◆ **TASK GOAL**
Leave out the pictures and reproduce all of the data exactly.

(GIVEN DATA begins)

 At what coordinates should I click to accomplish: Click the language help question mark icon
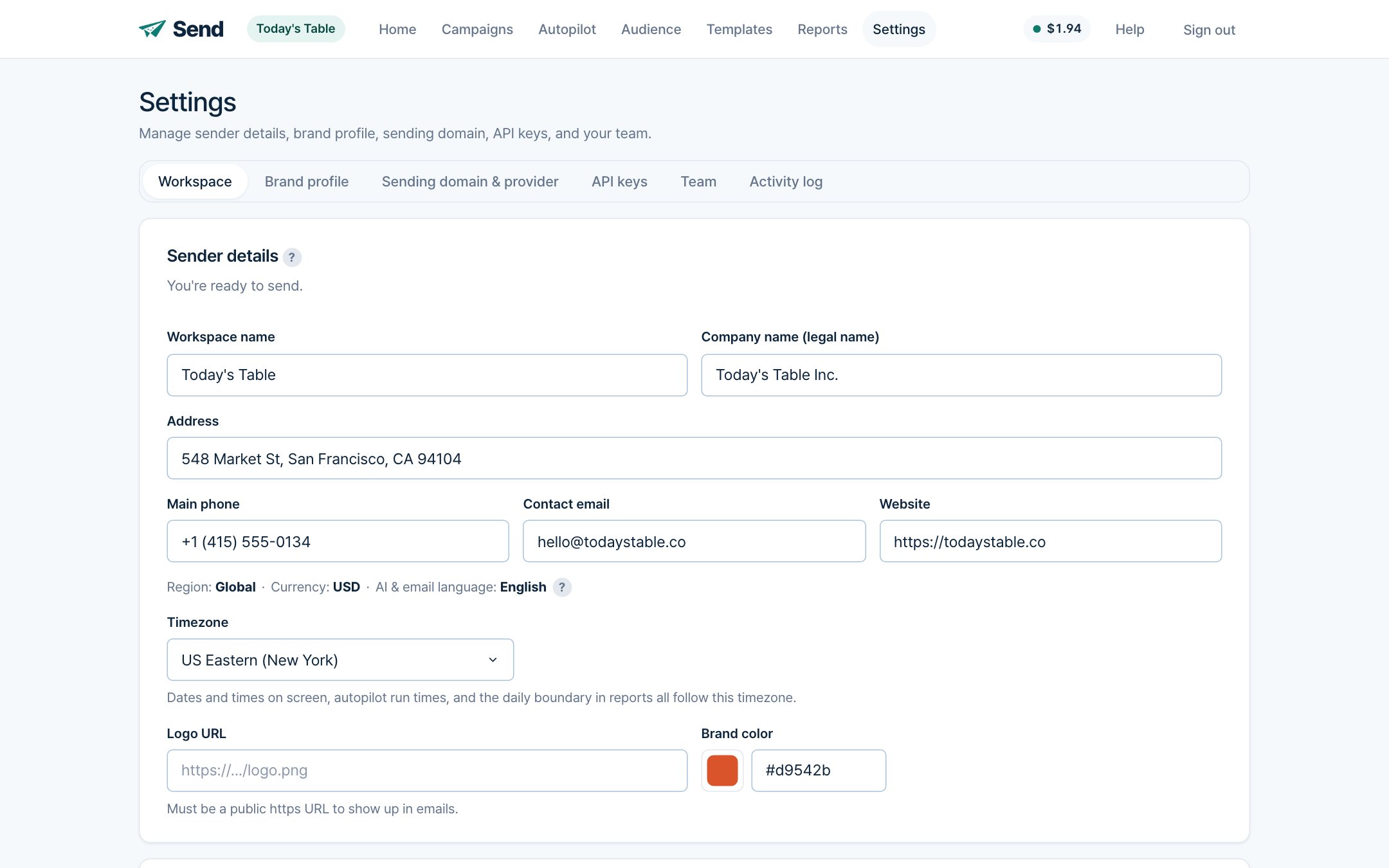point(562,587)
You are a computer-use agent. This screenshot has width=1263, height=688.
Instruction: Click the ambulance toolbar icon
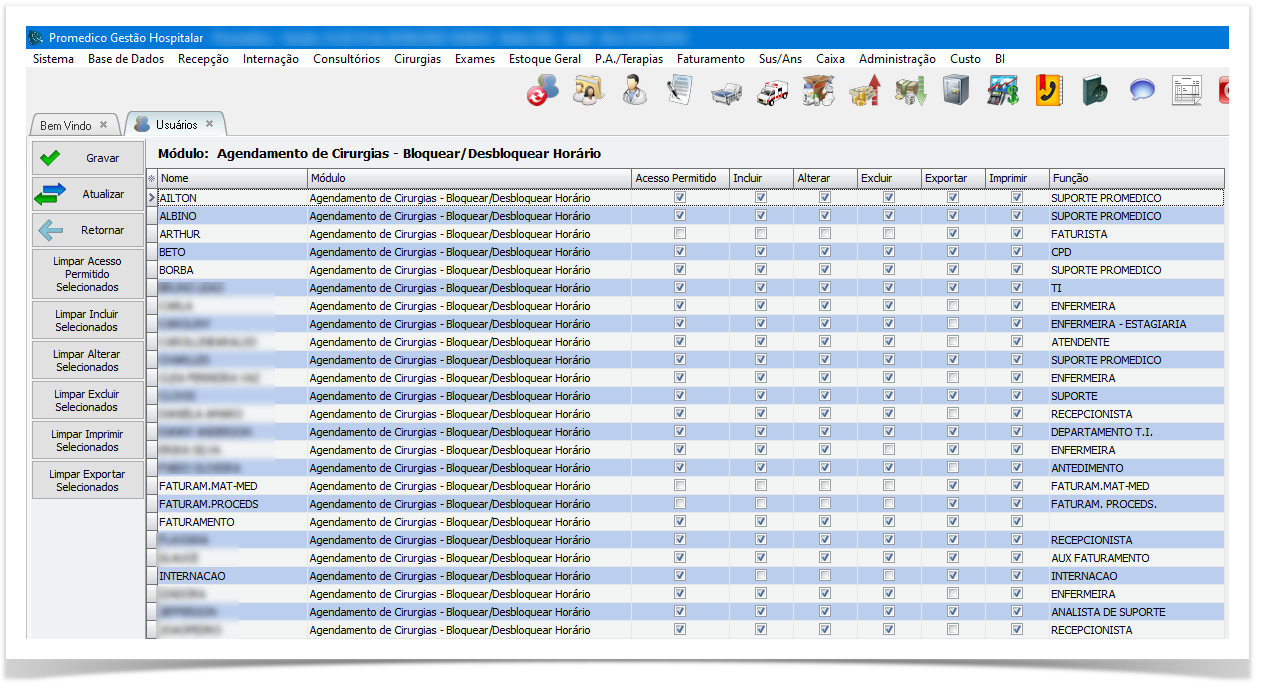[x=772, y=92]
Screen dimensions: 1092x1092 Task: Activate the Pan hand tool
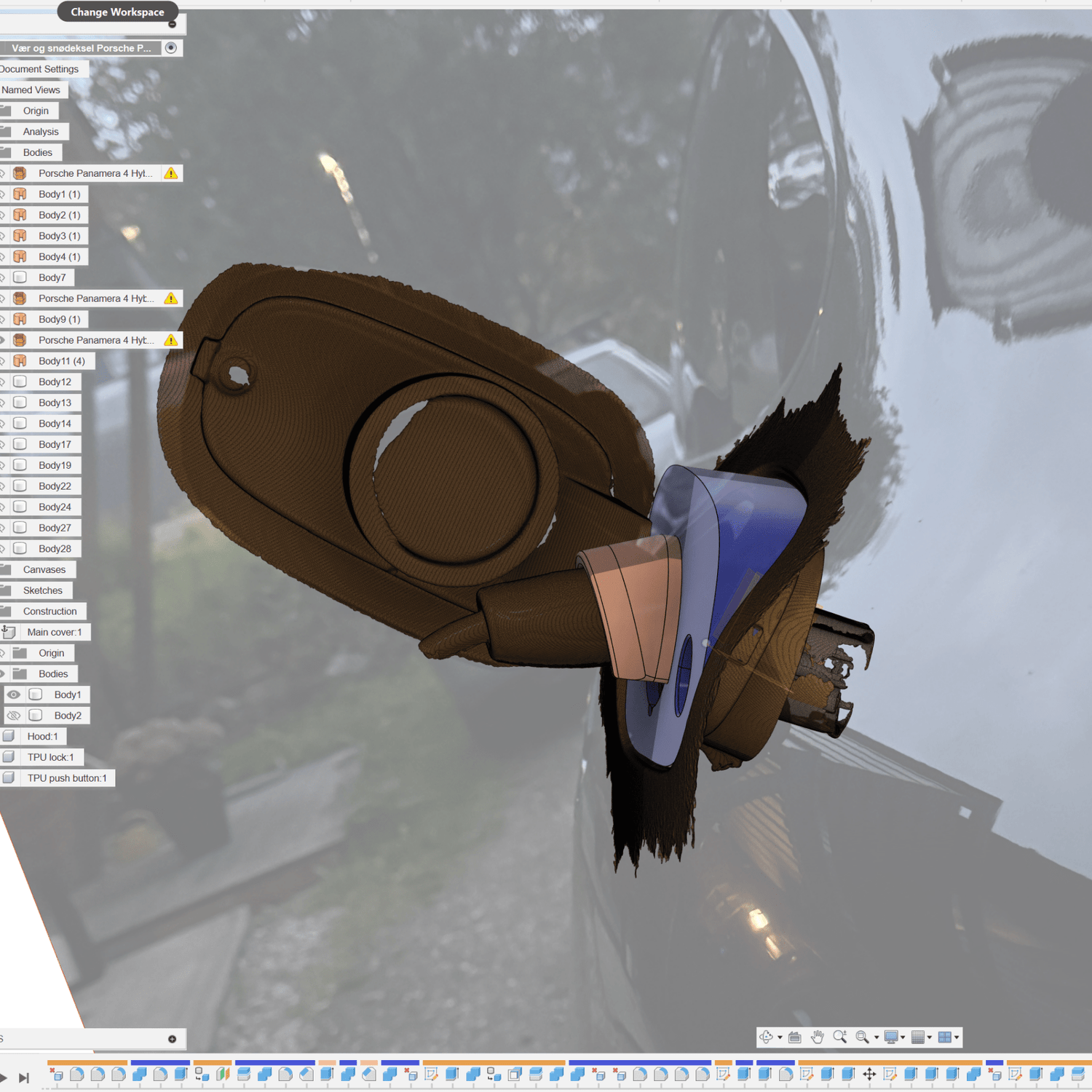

(GIVEN DATA ends)

◆ **TASK RESPONSE**
 At what coordinates should I click to accomplish: Click the language help question mark icon
point(562,587)
You are a computer-use agent. This screenshot has width=1263, height=688.
Instruction: Click the ambulance toolbar icon
[x=772, y=92]
Screen dimensions: 1092x1092 Task: Activate the Pan hand tool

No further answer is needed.